After the show’s cancellation, Day went into semi-retirement, writing her biography and doing TV specials. In 1985 she did a new TV show, Doris Day’s Best Friends. She called old friends of hers to do the show. Of course, she called Rock Hudson. He said yes. When he arrived at her home in Carmel, she was shocked by how thin he was. He told her not to worry, he was recovering from the flu. She told him to stay with her–she would make him chicken soup, nurse him to health. No, he had to get to Paris. He taped his scenes for the show, then they posed for publicity photos. In the photos, they are hugging and she kissed his cheek. Days later she found out he had AIDS. Watching them now, I am amazed by their enjoyment in each other, and her unconditional love for him.
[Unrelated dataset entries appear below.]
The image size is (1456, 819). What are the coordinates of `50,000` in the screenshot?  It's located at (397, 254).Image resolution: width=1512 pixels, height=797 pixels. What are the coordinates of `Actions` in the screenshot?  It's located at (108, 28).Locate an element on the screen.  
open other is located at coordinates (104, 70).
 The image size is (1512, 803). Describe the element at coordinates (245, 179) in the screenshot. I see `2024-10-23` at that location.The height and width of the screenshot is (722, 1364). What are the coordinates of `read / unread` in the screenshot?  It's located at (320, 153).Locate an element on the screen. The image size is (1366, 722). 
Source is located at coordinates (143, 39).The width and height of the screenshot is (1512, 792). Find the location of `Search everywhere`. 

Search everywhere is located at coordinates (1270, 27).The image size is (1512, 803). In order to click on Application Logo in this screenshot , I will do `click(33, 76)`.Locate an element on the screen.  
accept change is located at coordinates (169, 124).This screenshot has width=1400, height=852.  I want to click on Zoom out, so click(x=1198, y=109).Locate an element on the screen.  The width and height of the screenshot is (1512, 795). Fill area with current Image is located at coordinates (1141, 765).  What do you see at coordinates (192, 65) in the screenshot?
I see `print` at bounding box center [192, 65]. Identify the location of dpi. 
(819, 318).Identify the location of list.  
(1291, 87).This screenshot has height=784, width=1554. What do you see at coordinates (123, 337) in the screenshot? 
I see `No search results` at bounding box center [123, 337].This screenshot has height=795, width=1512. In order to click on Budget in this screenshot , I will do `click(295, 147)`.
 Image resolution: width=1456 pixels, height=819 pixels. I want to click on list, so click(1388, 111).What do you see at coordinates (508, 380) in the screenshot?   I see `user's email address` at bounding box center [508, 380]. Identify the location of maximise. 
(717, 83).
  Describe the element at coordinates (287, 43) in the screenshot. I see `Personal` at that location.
After the show’s cancelation, the Golden Globe and Grammy Award-winning Day officially retired. She refused a Kennedy Center Honor and an honorary Oscar, preferring to be with her animals. A vegetarian, Day was a huge animal lover and she founded the Doris Day Animal Foundation in 1978, then later the Doris Day Animal League, and the Doris Day Horse Rescue And Adoption Center. In 1997 she called President Clinton and told him he had to have his new dog Buddy fixed. President Clinton obeyed. Animals provided her joy. It made sense. Animals didn’t tell her what movies to do, animals didn’t leave her bankrupt, and animals simply loved her for her.

She sometimes popped up in the news, like when she survived son Terry Melcher when he died in 2004. The only times she talked to the press was to Magic 63, a Carmel radio station on her birthday up until 2009. Her voice sounded the same: chipper, happy, buoyant.

In times when everything seems so uncertain, Day’s voice is still a balm–a cool hand on a hot forehead, telling us it’s all going to be all right.